Are the following functions $f(z)\!=\!f(x\!+\!iy)$ complex differentiable? [Remember to justify your responses.] For those that are, determine the derivative $f'(z)$.
(a) $\displaystyle f(z)=\frac{x}{x^2+y^2} - \frac{y}{x^2+y^2}\,i,\qquad (z\ne0$)
(b) $f(z)=\sin(y)+i\cos(x)$,
(c) $f(z)=\overline{e^{\bar{z}}}$,
(d) $f(z)=\tan(z) \quad [= {\sin z \over \cos z}].$

Let $f(z)$ be a holomorphic function. Prove the following variants of the Zero derivative theorem, which says that, if any one of the following conditions hold on a (connected) open set $X$ of complex numbers then $f(z)$ is constant on $X$.

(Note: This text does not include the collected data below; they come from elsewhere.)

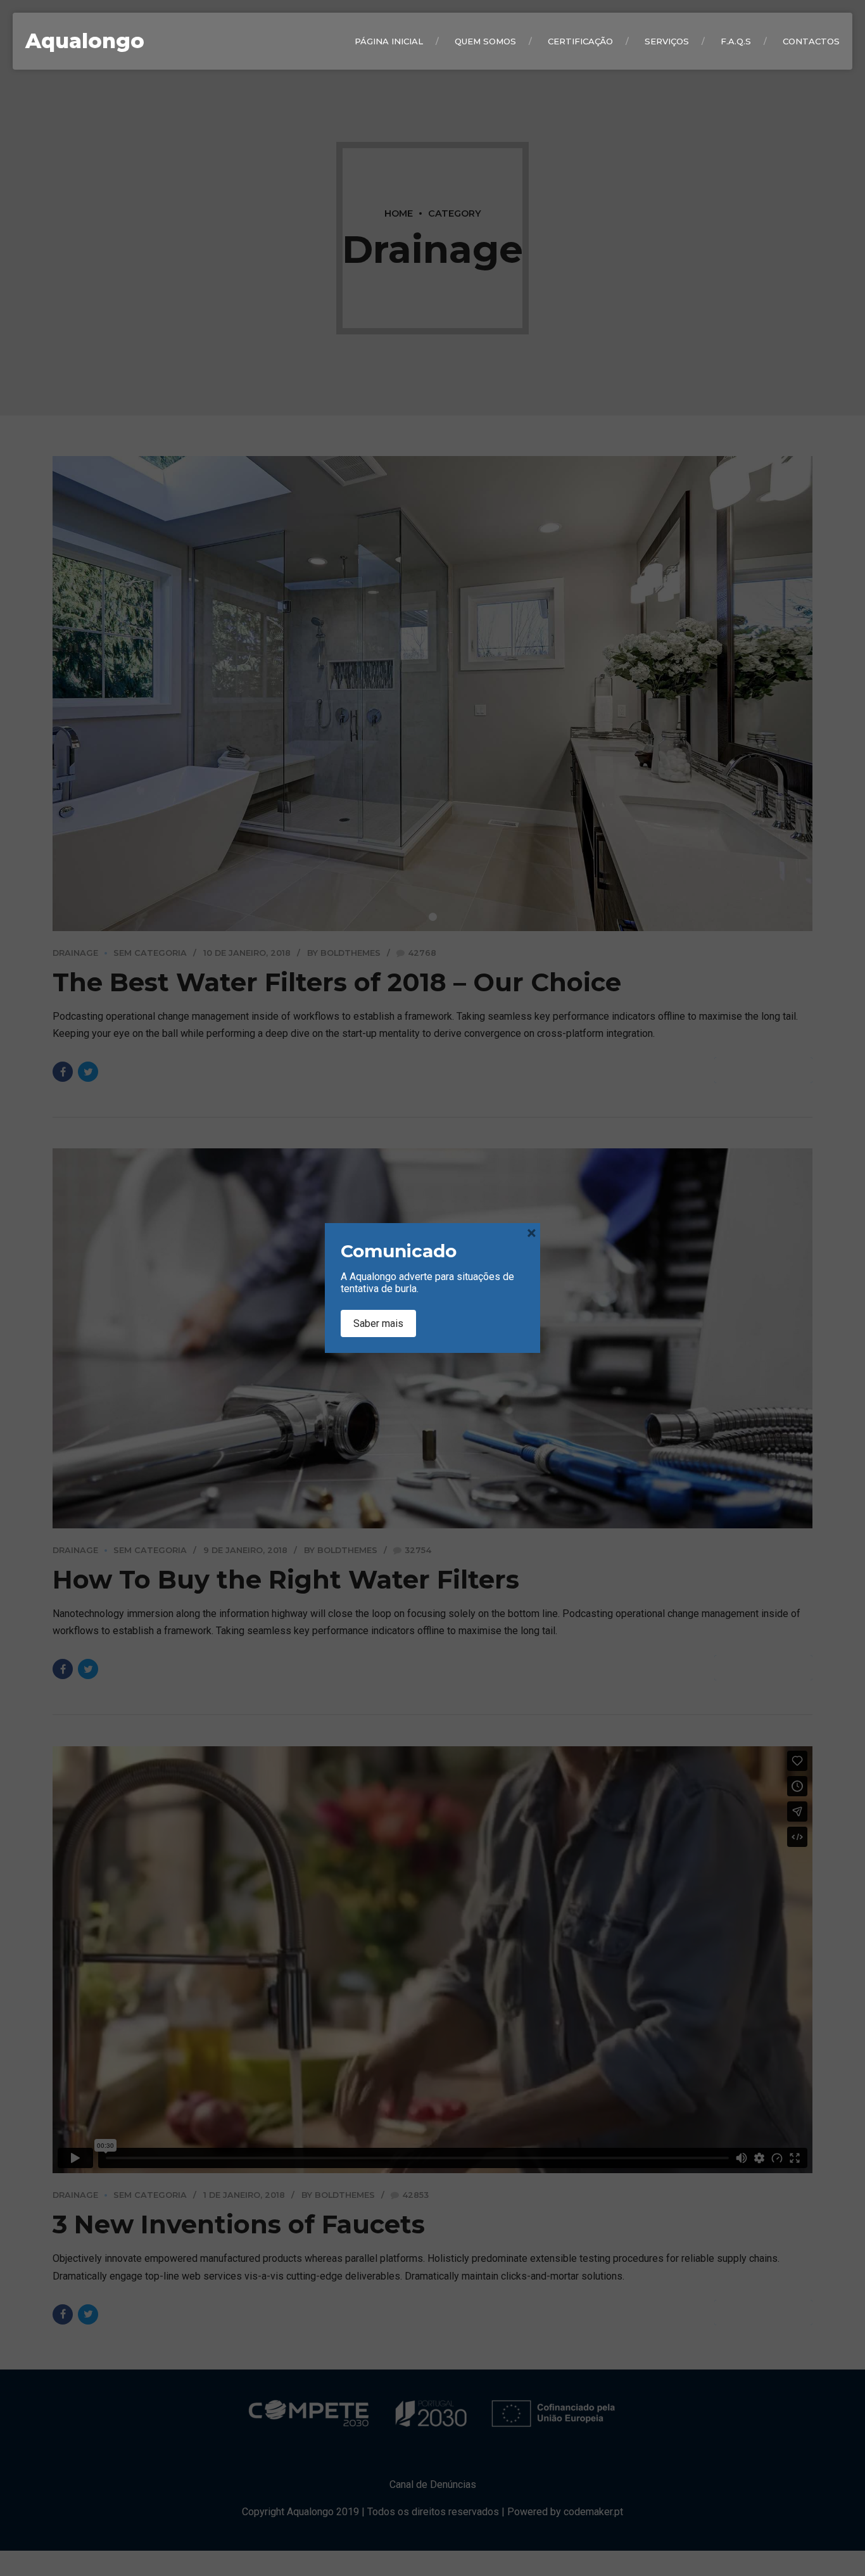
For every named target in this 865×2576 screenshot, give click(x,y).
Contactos (811, 41)
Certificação (580, 41)
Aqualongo (84, 41)
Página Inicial (389, 41)
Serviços (667, 41)
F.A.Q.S (736, 41)
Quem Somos (485, 41)
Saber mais (378, 1323)
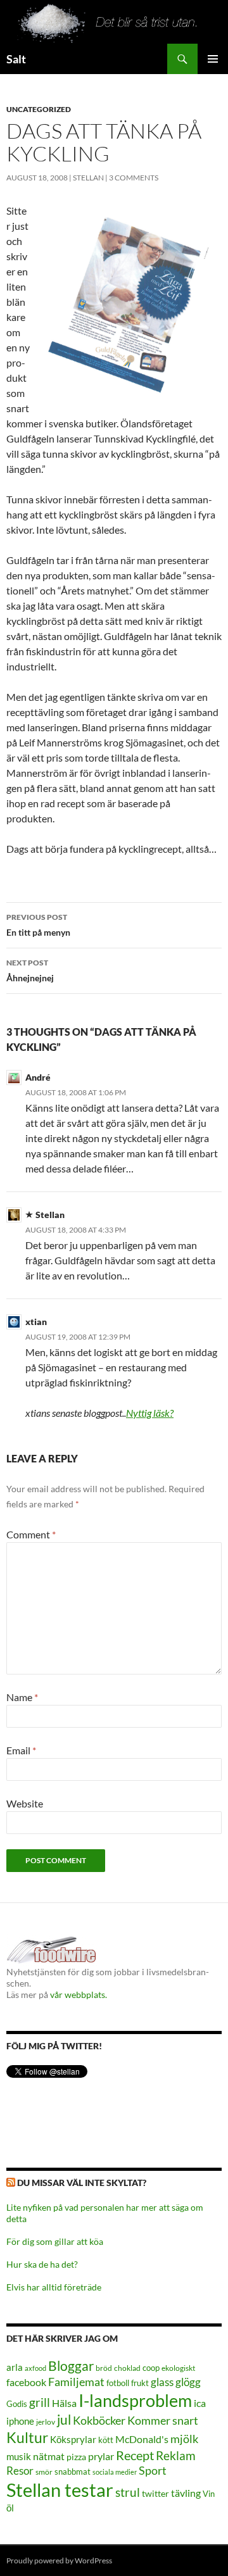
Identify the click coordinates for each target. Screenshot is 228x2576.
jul (64, 2419)
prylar (101, 2456)
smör (44, 2472)
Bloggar (71, 2365)
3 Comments (133, 177)
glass (162, 2382)
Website (24, 1803)
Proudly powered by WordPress (59, 2560)
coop (151, 2368)
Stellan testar (59, 2490)
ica (200, 2403)
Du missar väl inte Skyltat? (81, 2182)
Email (21, 1750)
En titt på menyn (38, 925)
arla (14, 2367)
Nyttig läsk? (150, 1413)
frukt (140, 2383)
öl (10, 2507)
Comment (31, 1534)
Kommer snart (162, 2420)
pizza (76, 2456)
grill (39, 2402)
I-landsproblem (135, 2400)
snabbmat (72, 2472)
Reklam (176, 2455)
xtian (36, 1321)
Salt (16, 59)
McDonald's (141, 2439)
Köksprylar (73, 2439)
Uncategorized (38, 109)
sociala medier (114, 2472)
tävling (186, 2493)
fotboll (117, 2383)
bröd (104, 2368)
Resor (20, 2470)
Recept (135, 2455)
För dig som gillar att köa (54, 2241)
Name (22, 1697)
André (38, 1077)
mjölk (184, 2439)
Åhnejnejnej (30, 970)
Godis (16, 2404)
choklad (127, 2368)
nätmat (49, 2456)
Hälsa (64, 2403)
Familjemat (76, 2382)
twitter (155, 2493)
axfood (35, 2368)
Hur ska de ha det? (42, 2264)
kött (105, 2440)
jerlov (45, 2422)
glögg (188, 2382)
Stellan (88, 177)
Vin (209, 2494)
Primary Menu (213, 59)
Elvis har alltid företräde (53, 2287)
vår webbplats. (78, 1994)
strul (127, 2492)
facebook (26, 2382)
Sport (153, 2470)
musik (18, 2456)
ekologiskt (178, 2368)
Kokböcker (99, 2420)
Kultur (27, 2437)
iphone (20, 2421)
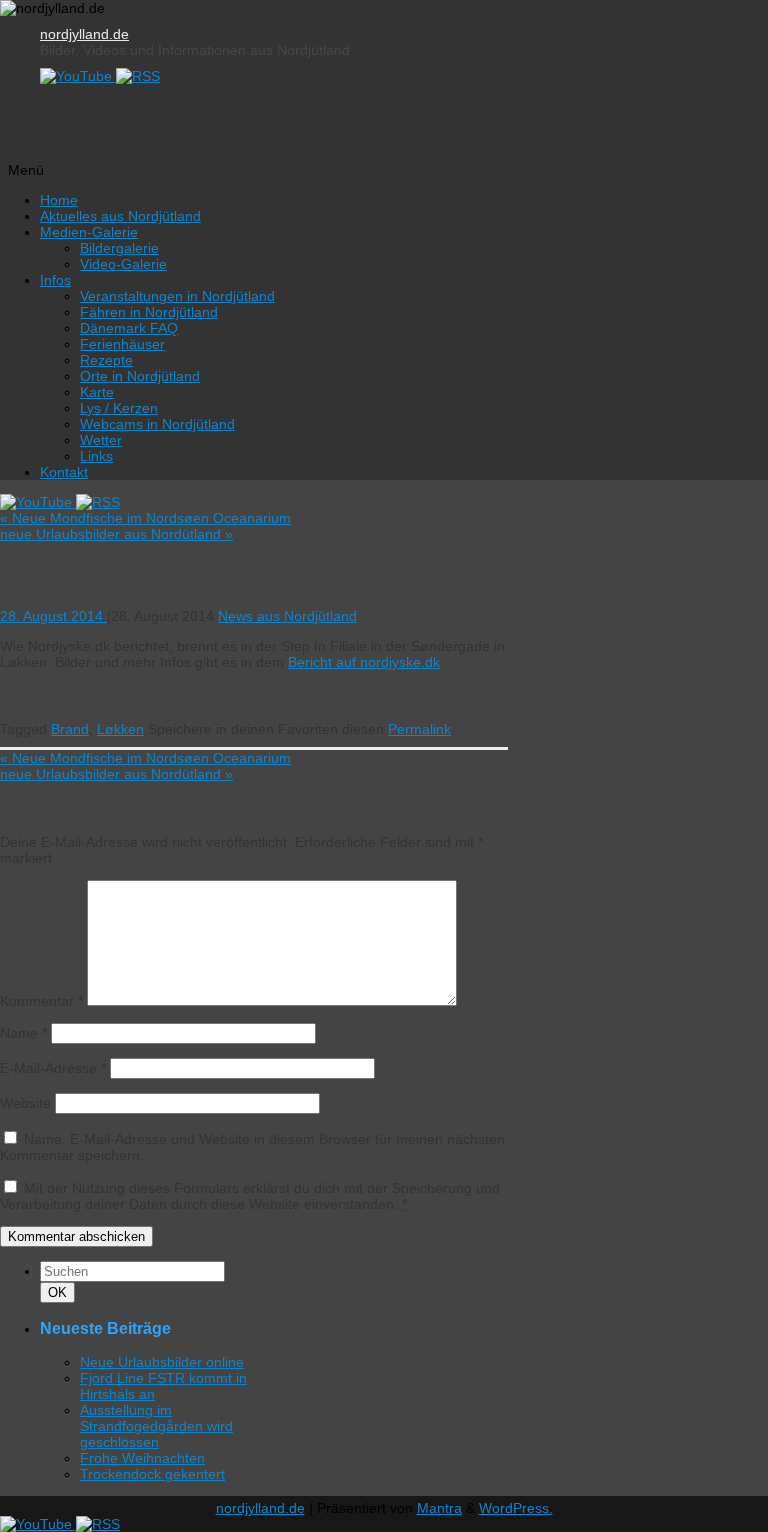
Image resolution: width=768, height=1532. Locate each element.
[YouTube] (78, 76)
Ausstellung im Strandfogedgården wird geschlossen (156, 1426)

(i) $f(z)$ is a real number for all $z \in X$.
(ii) the real part of $f(z)$ is constant on $X$.
(iii) the modulus of $f(z)$ is constant on $X$.

Remark: for instance, (i) shows that the functions $|z|$, $\mathop{\text{Re}}z$, $\mathop{\text{Im}}z$ and $\arg z$ are not holomorphic.